While this study successfully demonstrated the parametric design and optimization of hierarchical origami honeycomb structures, several directions warrant further investigation. First, the development of multimaterial hierarchical origami structures through advanced 4D printing techniques could enable programmable mechanical responses tailored to specific loading scenarios. Second, the integration of smart materials, such as shape memory alloys or piezoelectric materials, into the hinge regions could provide active control over structural stiffness and energy absorption capacity. Third, the exploration of more complex origami patterns beyond the current design, including combinations of different folding motifs, may reveal novel deformation mechanisms and superior energy absorption characteristics.

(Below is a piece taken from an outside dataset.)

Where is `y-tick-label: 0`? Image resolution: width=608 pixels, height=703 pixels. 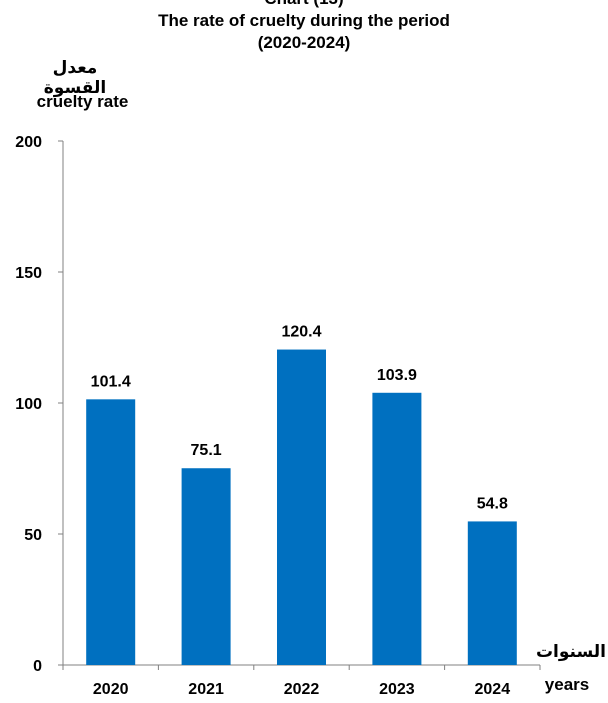
y-tick-label: 0 is located at coordinates (38, 666).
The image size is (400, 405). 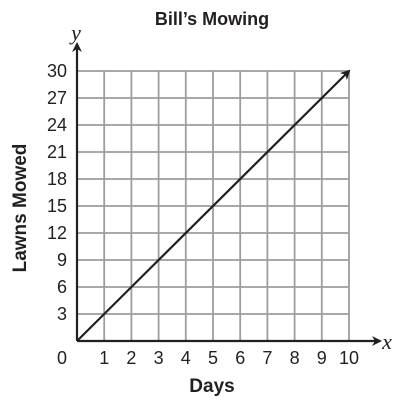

Additionally, dynamic impact testing at various strain rates should be conducted to validate the performance of these structures under realistic crash conditions. Finally, the establishment of a comprehensive theoretical framework linking geometric parameters to mechanical performance would facilitate automated optimization and accelerate the design process for application-specific energy-absorbing devices.